Items from a data source:
== Segment start ==

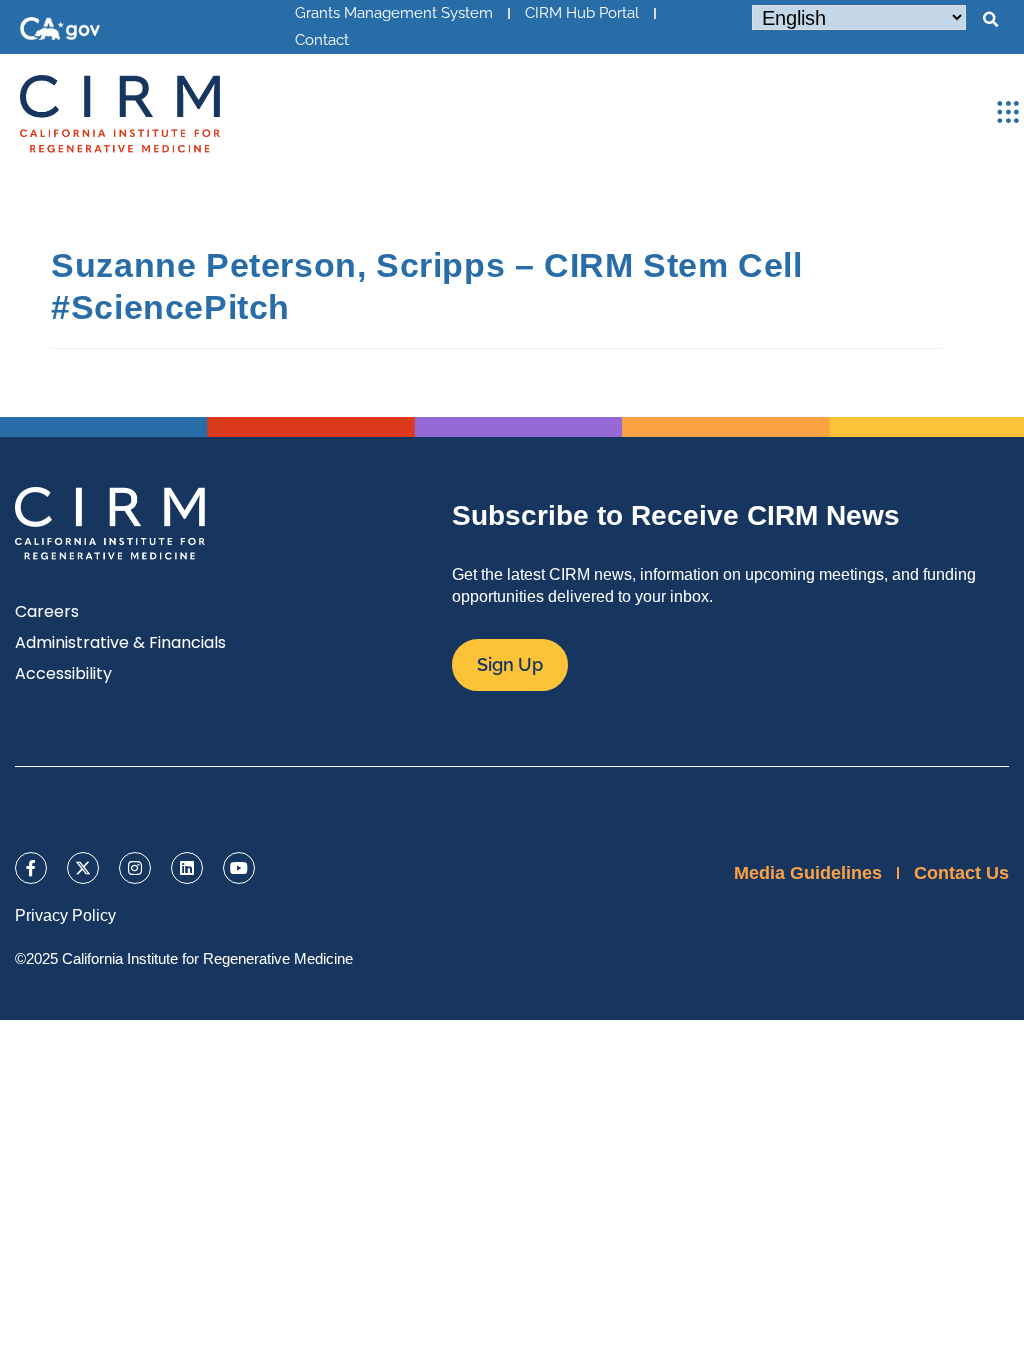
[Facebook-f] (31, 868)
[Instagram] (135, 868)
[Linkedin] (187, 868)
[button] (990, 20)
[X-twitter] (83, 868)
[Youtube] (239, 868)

== Segment end ==

THE TASK:
Although the records contain pictures, the output must hold only their exact wording.

EXERCISE RESPONSE:
[Facebook-f] (31, 868)
[Instagram] (135, 868)
[Linkedin] (187, 868)
[button] (990, 20)
[X-twitter] (83, 868)
[Youtube] (239, 868)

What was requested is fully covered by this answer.